В самый первый раз, когда меня взяли на «Парамаунт», я даже не обратила внимания на знаменитые кованые ворота, я была слишком взволнована. Наш важный американский режиссер собирался сделать мою фотографию! Сначала мне вымыли голову, и парикмахерша Нелли сделала мне прическу, потом появилось не платье, а мечта: из органди в цветочек с рукавами фонариком. Я забеспокоилась было: мне казалось, у меня на фотографии будут слишком толстые руки, но решила довериться мистеру фон Штернбергу, он должен был что-нибудь придумать. Моя мать облачилась в черный вельвет, с единственным украшением: скромным воротничком из венецианского кружева. Фон Штернберг сотворил свой первый портрет Вечной Мадонны: женщина, от которой исходило сияние, держала на коленях дивное дитя. Результат так очаровал мою мать, что она заказала несколько дюжин фотографий и разослала их всем друзьям и знакомым. Осчастливленный Штернберг наконец-то получил прощение.

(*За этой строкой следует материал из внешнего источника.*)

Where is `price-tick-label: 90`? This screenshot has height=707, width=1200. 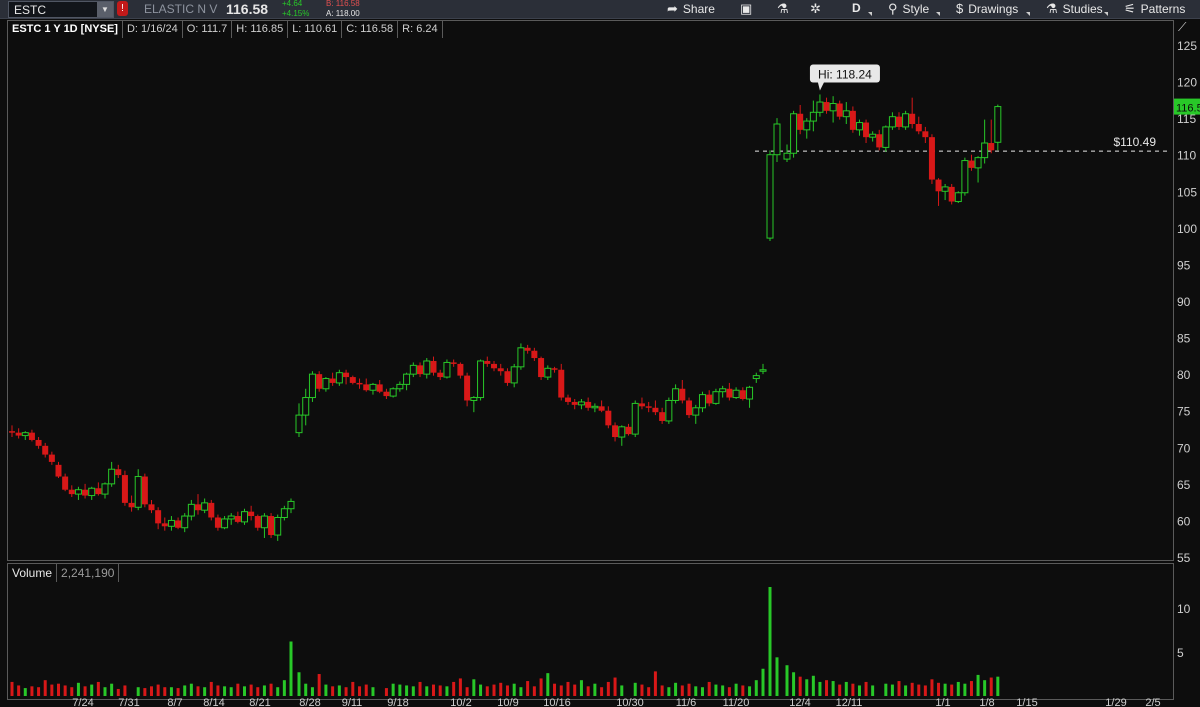 price-tick-label: 90 is located at coordinates (1184, 302).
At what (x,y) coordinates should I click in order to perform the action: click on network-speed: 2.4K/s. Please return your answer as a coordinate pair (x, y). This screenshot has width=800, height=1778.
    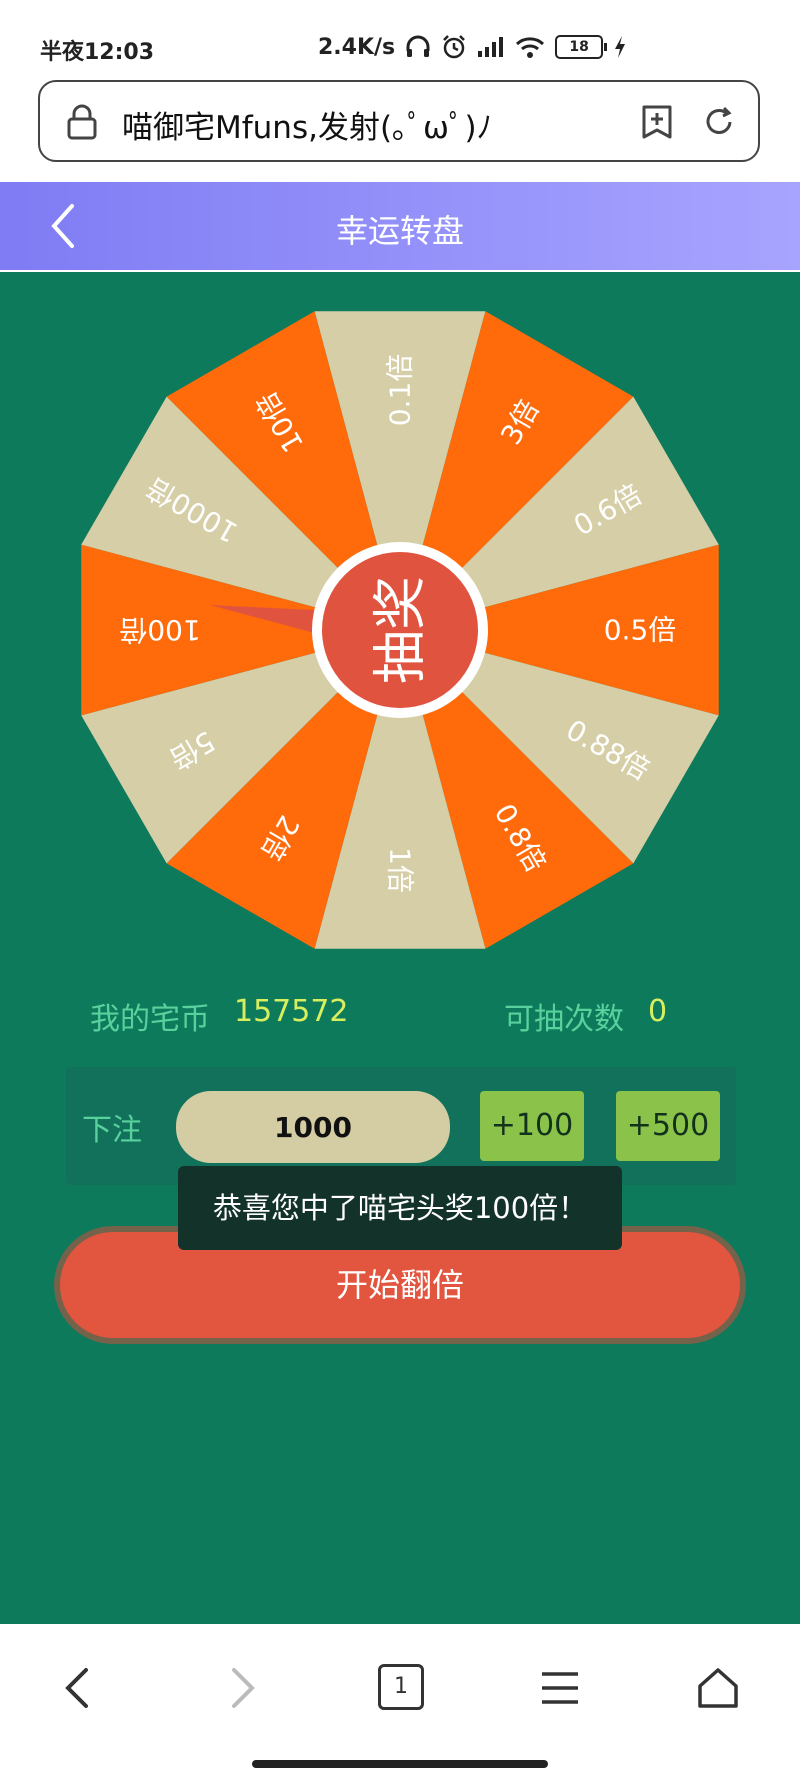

Студийные боссы, поначалу так противящиеся новому имиджу актрисы-матери, тоже остались довольны. Они сообразили, что им достался приз: теперь с именем Дитрих связывались не только «сексуальность», «загадка», «европейская утонченность» и непревзойденные ноги, но еще и «ореол Мадонны». Пусть на «МГМ» кусают себе локти! Грете Гарбо не удастся второпях раздобыть себе ребенка! Рекламный отдел получил распоряжение напечатать несколько тысяч почтовых открыток «Дитрих с ребенком» — для утоления жажды поклонников. К распоряжению прилагалась памятка: обрезать негативы, чтобы я получалась по пояс. Поскольку фон Штернберг снимал только наши лица, отделу реклам нечего было беспокоиться. Еще много лет на официальных портретах меня не снимали во весь рост. В случаях, когда это было абсолютно необходимо, меня снимали сверху, чтобы тело выходило покороче. Такое решение удовлетворяло как «Парамаунт», так и мою мать. Так я дольше оставалась «маленькой девочкой». Сохранились мои фотографии в десятилетнем возрасте, где мне никто не дал бы больше шести-семи.
За одну ночь материнство стало голливудской модой даже для «роковых женщин», а ребенок — непременным аксессуаром. Агентства по усыновлению завалили заказы на «миловидных маленьких девочек». На мальчиков спроса не было. Моя мать торжествовала, фон Штернберг вздохнул с облегчением, довольный, что наконец-то угодил ей. На «Парамаунте» ликовали. Круг продаж для их главной звезды расширился, теперь можно было бы привлечь и зажиточную публику «Библейского пояса»[3] — той части страны, что до сих пор была недоступна для Голливуда.